It should not be surprising that many figures of mid-twentieth century Kansas should have had some military experience in World War I. Perhaps it is surprising how little experience some had.
The Grand Old Man of Kansas politics in the twentieth century is surely Alfred M. Landon. Born in West Middlesex, Pennsylvania on September 9, 1887, Landon’s family lived first in Marietta, Ohio and then moved to Independence, Kansas, when Alf was 17. He graduated with a law degree from the University of Kansas in 1908, then followed his father into the oil industry. He married in 1915, but his first wife died of meningitis in June 1918.
Up to that point Landon worked at oil drilling and headed Henry Allen’s campaign for governor in southeast Kansas in 1918. When his wife passed away, Landon put his affairs in order and accepted a 1st Lieutenant’s commission on October 21, 1918. He was sent to Camp Humphreys, Virginia, for training in the chemical warfare service. When the armistice came on November 11, Landon was quickly discharged as his “services were no longer required.” he was back in Kansas by December 9.
That brief stint in the army qualified him for membership in the American Legion, in which he took an active role. This was important because the Legion was quite influential politically in Kansas in the 1920s and 30s. He also accepted an honorary membership in La Societe Des 40 Hommes et 8 Chevaux (The Society of 40 Men and 8 Horses) in Kansas City.

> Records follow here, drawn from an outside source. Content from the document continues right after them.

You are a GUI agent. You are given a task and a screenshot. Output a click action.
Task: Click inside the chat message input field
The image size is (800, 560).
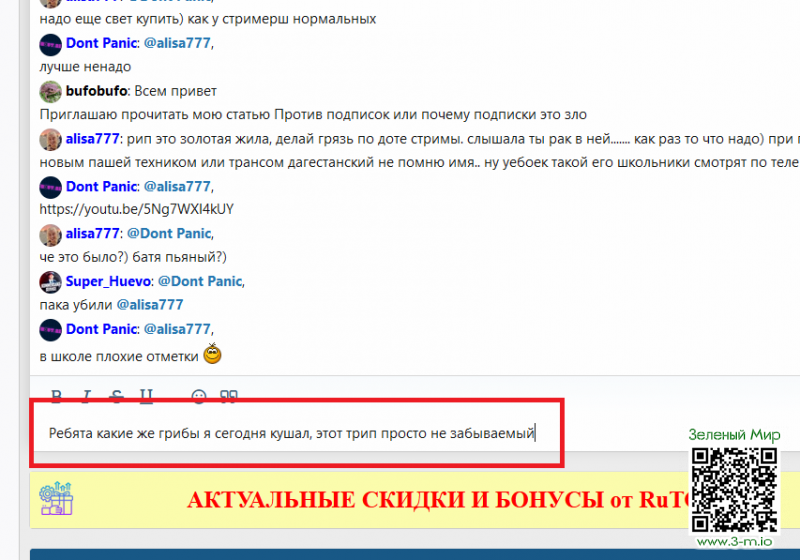pos(300,434)
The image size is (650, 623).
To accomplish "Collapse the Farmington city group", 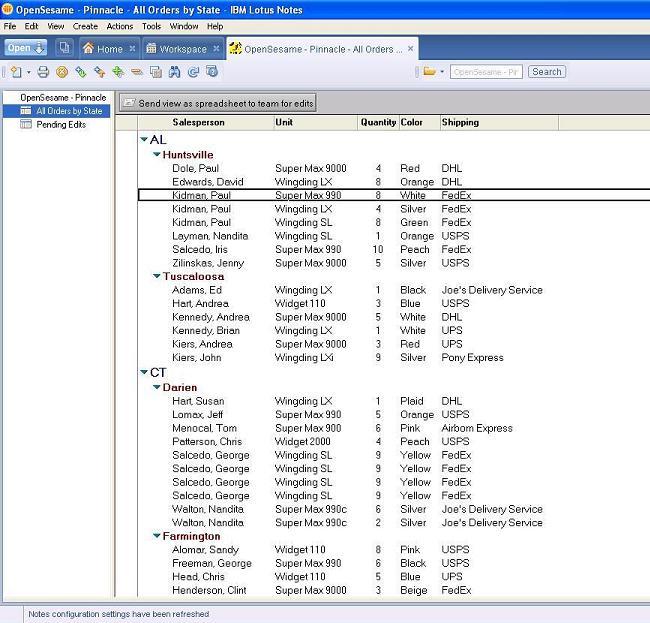I will (x=157, y=536).
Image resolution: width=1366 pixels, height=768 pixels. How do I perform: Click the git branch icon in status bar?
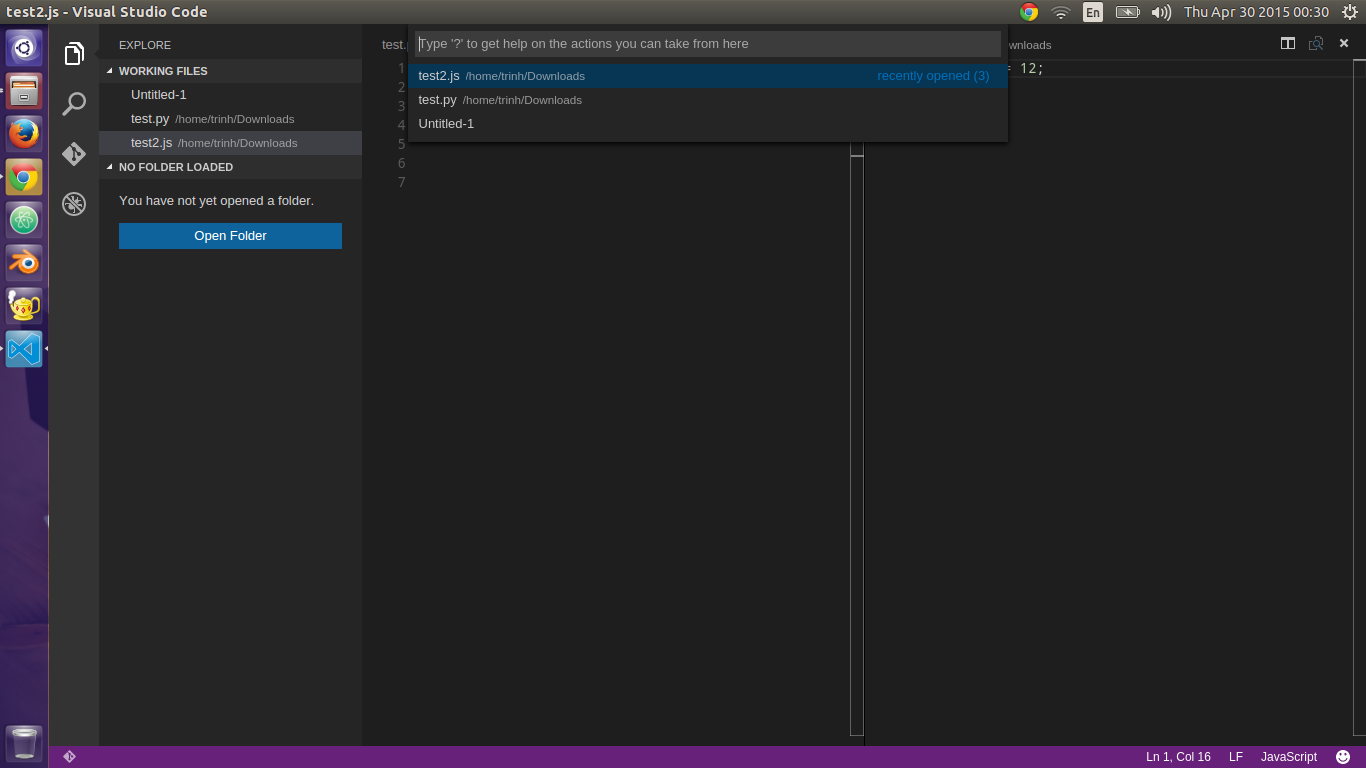70,756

Landon’s role in Republican politics would net him the governorship (1933-1937) and the Republican nomination for President in 1936. He lost in a landslide to Franklin D. Roosevelt in Roosevelt’s first re-election campaign.
He came back to Kansas and tended to his businesses. He celebrated his 100th birthday in 1987 with a visit from President Ronald Reagan and First Lady Nancy Reagan. He died a month later on October 12.